● **WORK REQUIRED**: Would you retype, word for word, the line with "Click the Talent Hub logo" and each line after it to the end of the entries below, leaving the pictures out?

● **PROVIDED MATERIAL**:
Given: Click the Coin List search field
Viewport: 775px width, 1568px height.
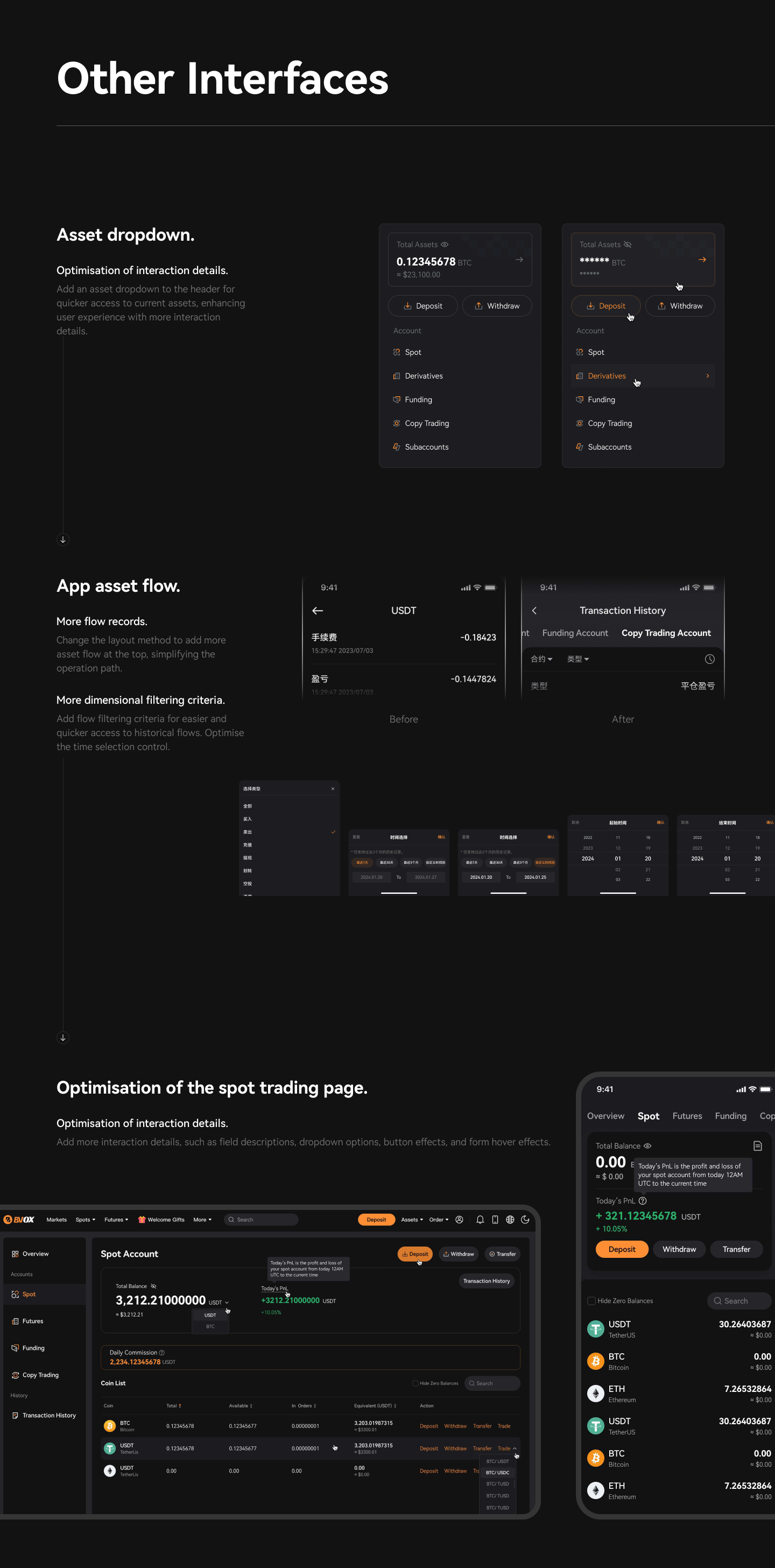Looking at the screenshot, I should 492,1383.
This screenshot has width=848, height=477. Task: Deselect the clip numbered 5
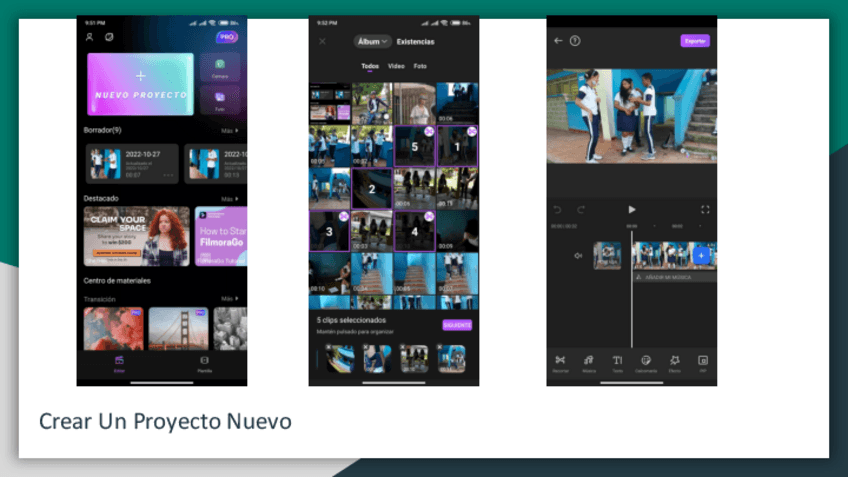click(414, 145)
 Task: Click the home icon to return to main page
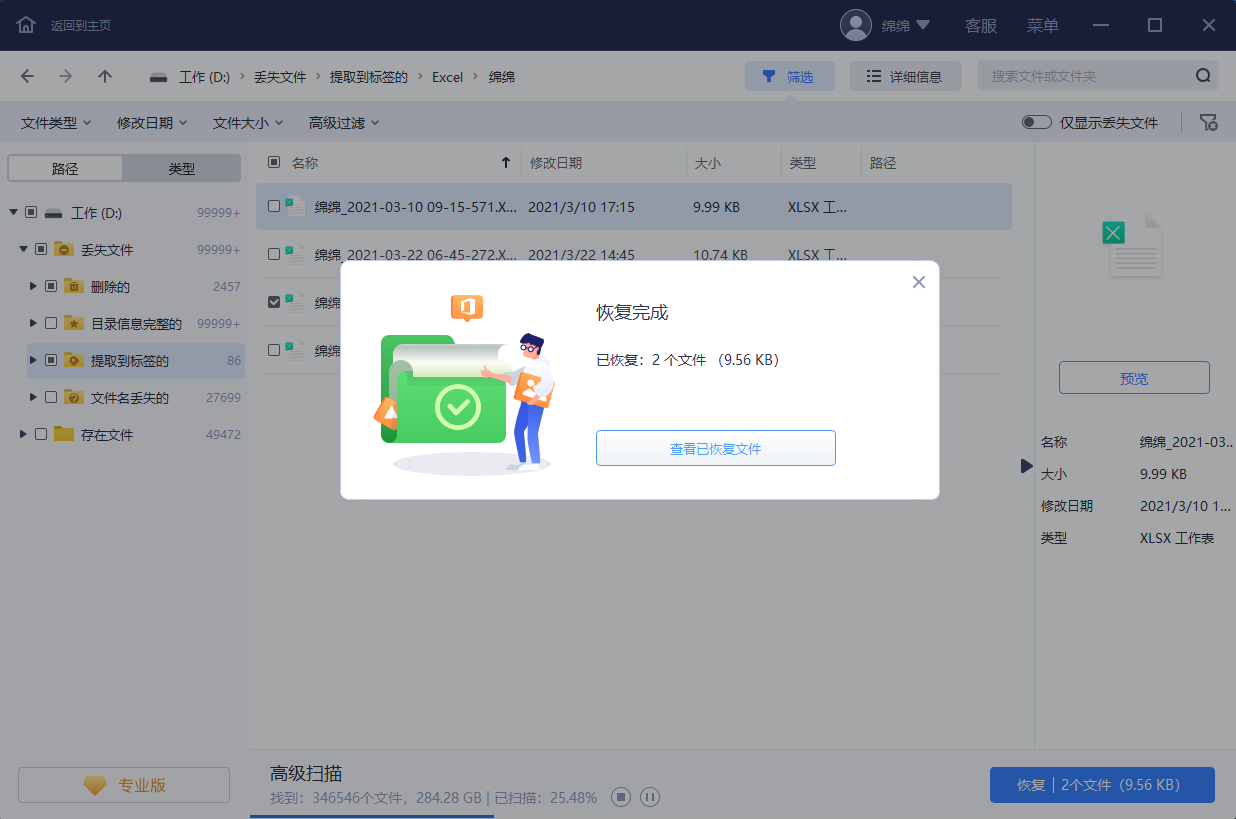click(26, 25)
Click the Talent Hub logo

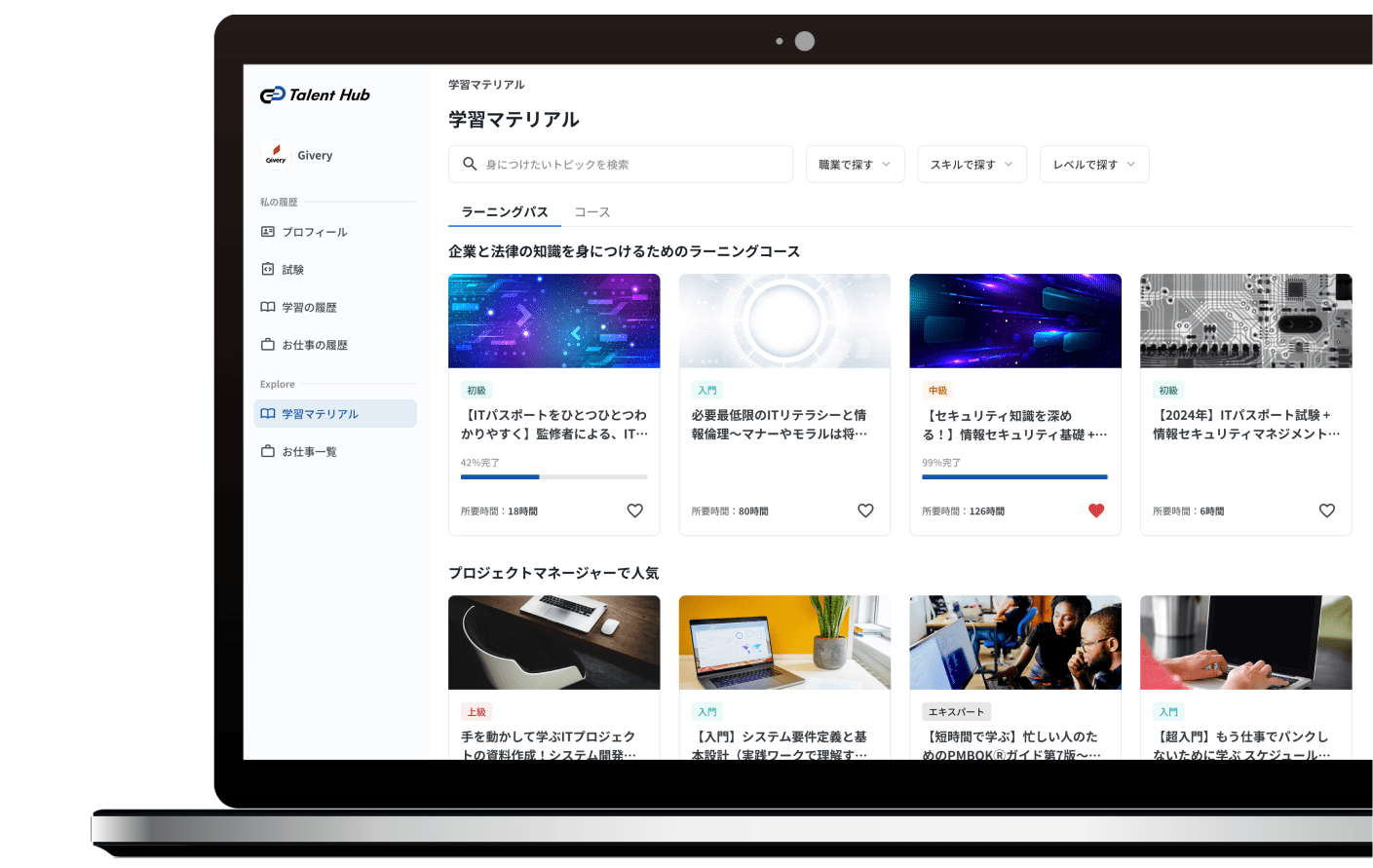tap(315, 94)
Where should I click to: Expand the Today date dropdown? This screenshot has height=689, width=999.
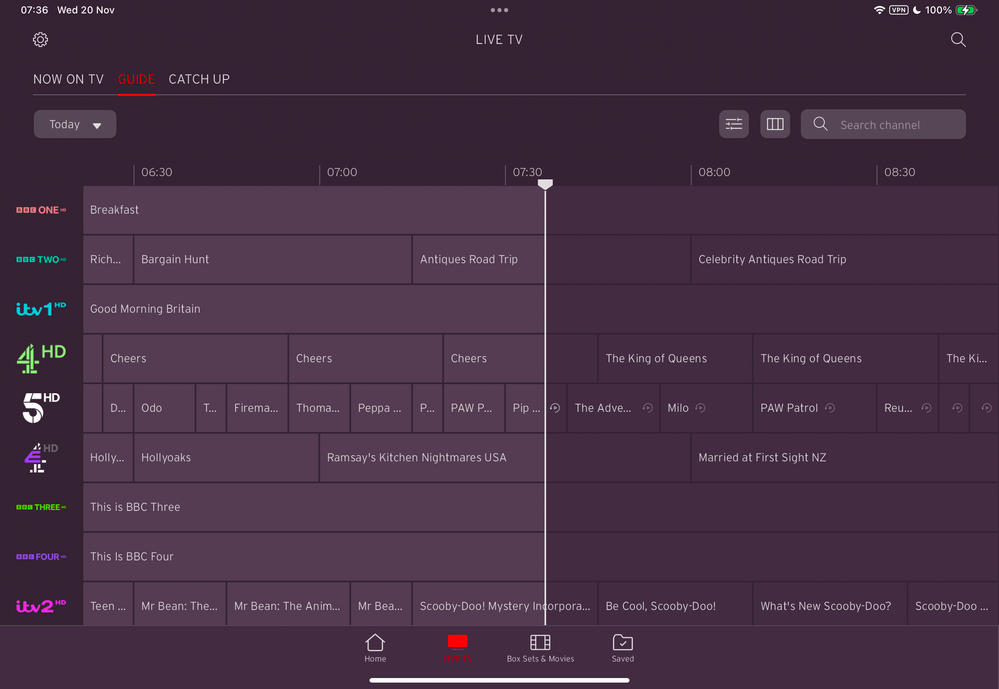point(75,124)
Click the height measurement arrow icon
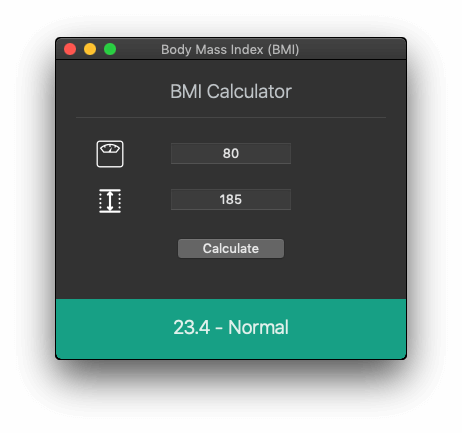The width and height of the screenshot is (462, 433). 110,201
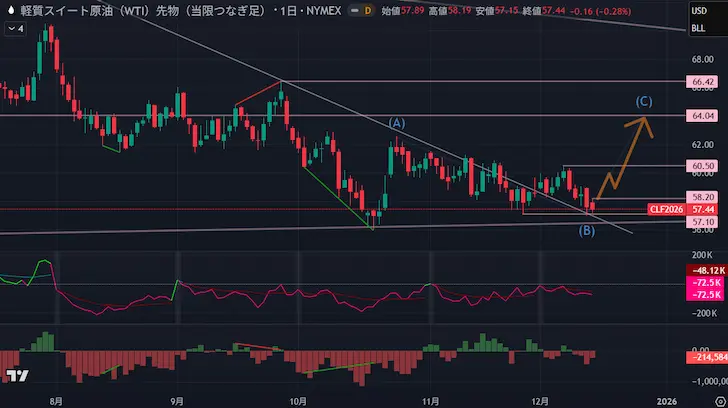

● **RESPONSE AREA**:
Click the Talent Hub logo

tap(315, 94)
Where should I click to: Expand the Today date dropdown? This screenshot has height=689, width=999.
point(75,124)
Click the height measurement arrow icon
The width and height of the screenshot is (462, 433). 110,201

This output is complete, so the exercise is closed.